→ **WORK TASK**: Start with the line that holds "Image resolution: width=539". Please copy it and each remaining line below exactly, leaving pictures out.

→ **DATA PROVIDED**:
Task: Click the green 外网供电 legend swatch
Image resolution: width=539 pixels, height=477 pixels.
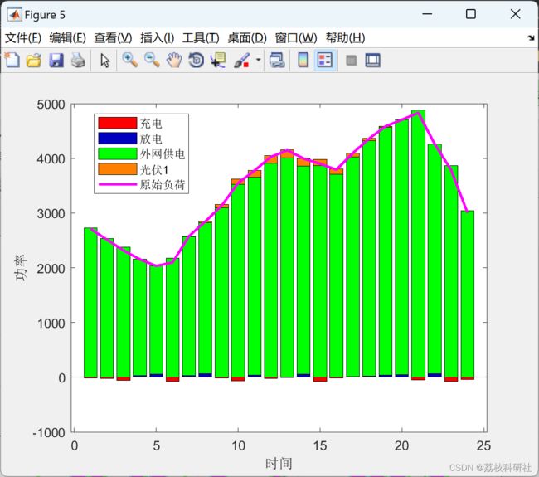Action: pyautogui.click(x=118, y=153)
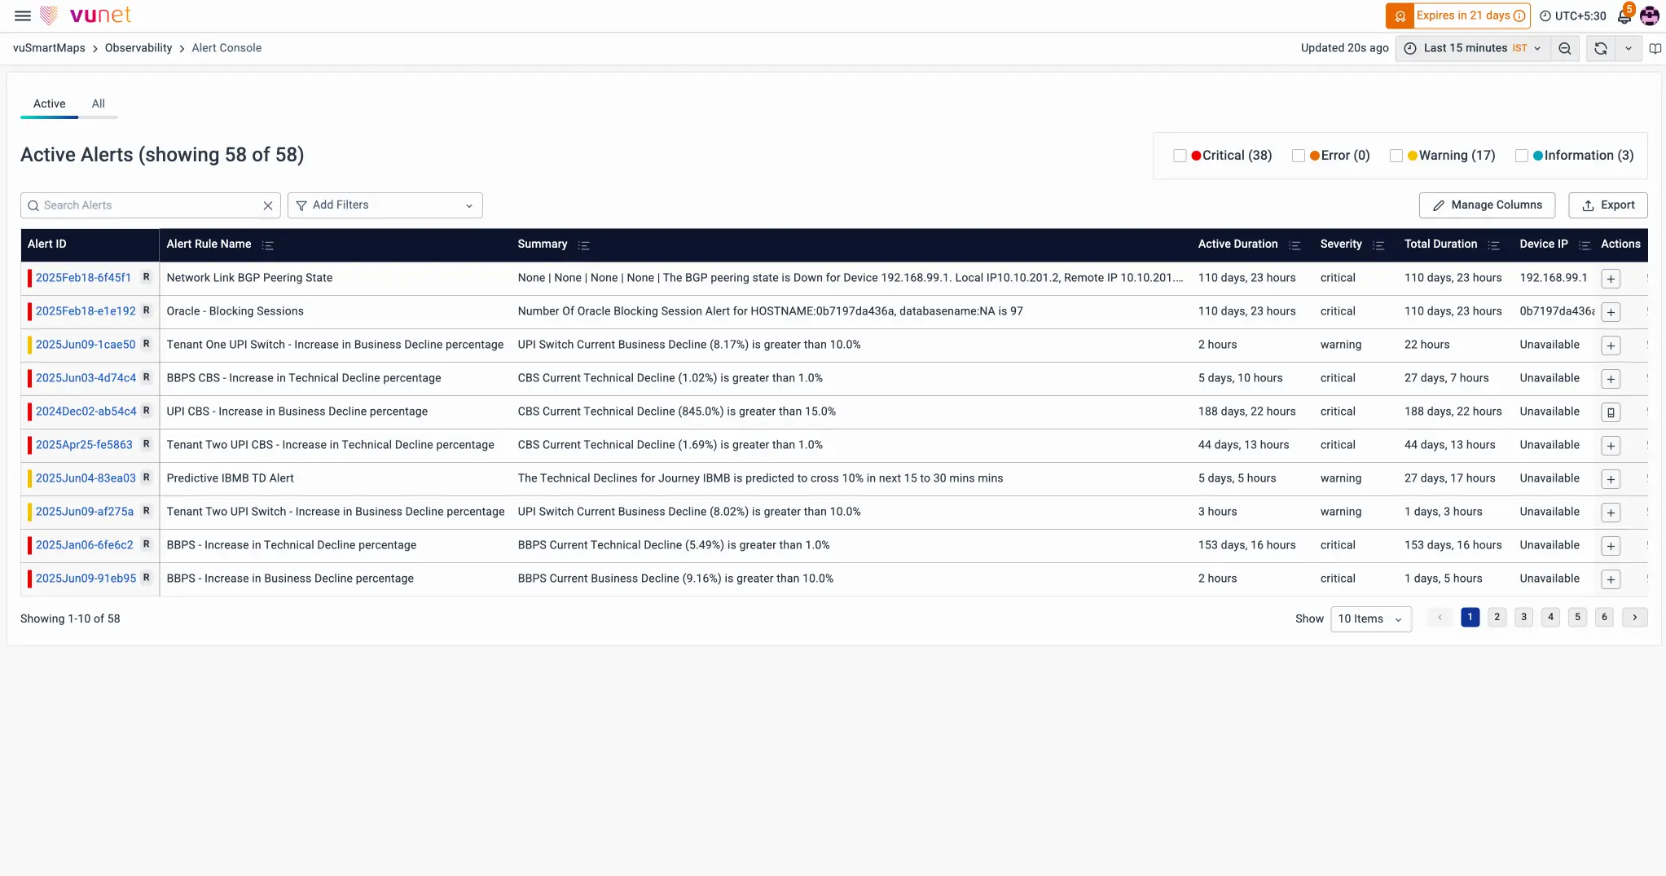
Task: Expand the Add Filters dropdown
Action: coord(385,205)
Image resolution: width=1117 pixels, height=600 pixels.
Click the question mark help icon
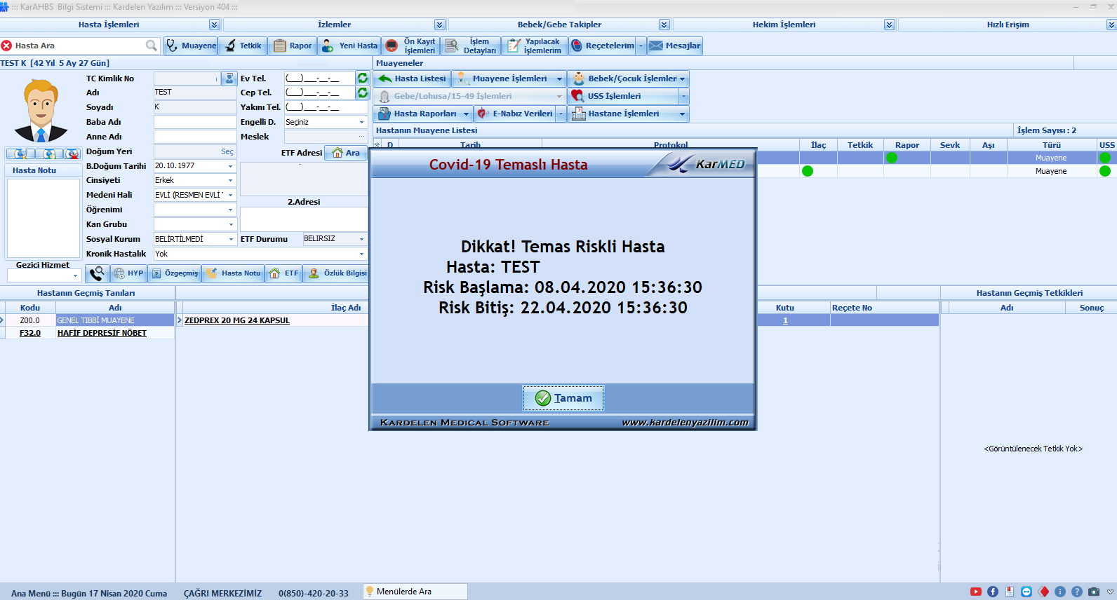pyautogui.click(x=1077, y=592)
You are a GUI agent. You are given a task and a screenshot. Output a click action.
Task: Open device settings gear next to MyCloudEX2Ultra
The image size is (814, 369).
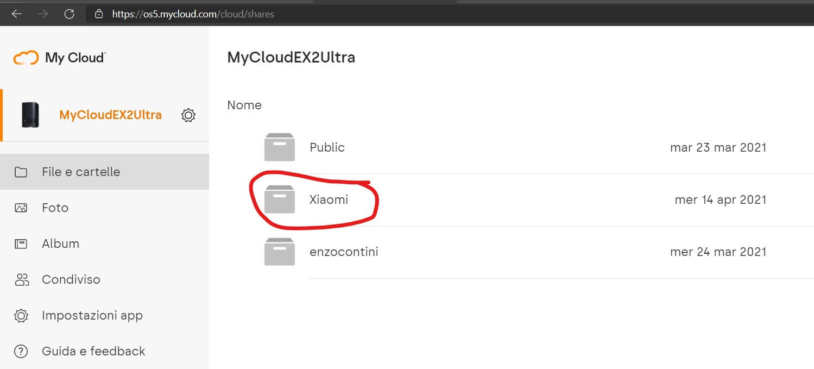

→ **WRITTEN SOLUTION**:
Image resolution: width=539 pixels, height=477 pixels.
Action: pyautogui.click(x=118, y=153)
Task: Expand the Add Filters dropdown
Action: coord(385,205)
Image resolution: width=1117 pixels, height=600 pixels.
Click the question mark help icon
pyautogui.click(x=1077, y=592)
You are a GUI agent. You are given a task and a screenshot. Output a click action.
Task: Open device settings gear next to MyCloudEX2Ultra
The image size is (814, 369).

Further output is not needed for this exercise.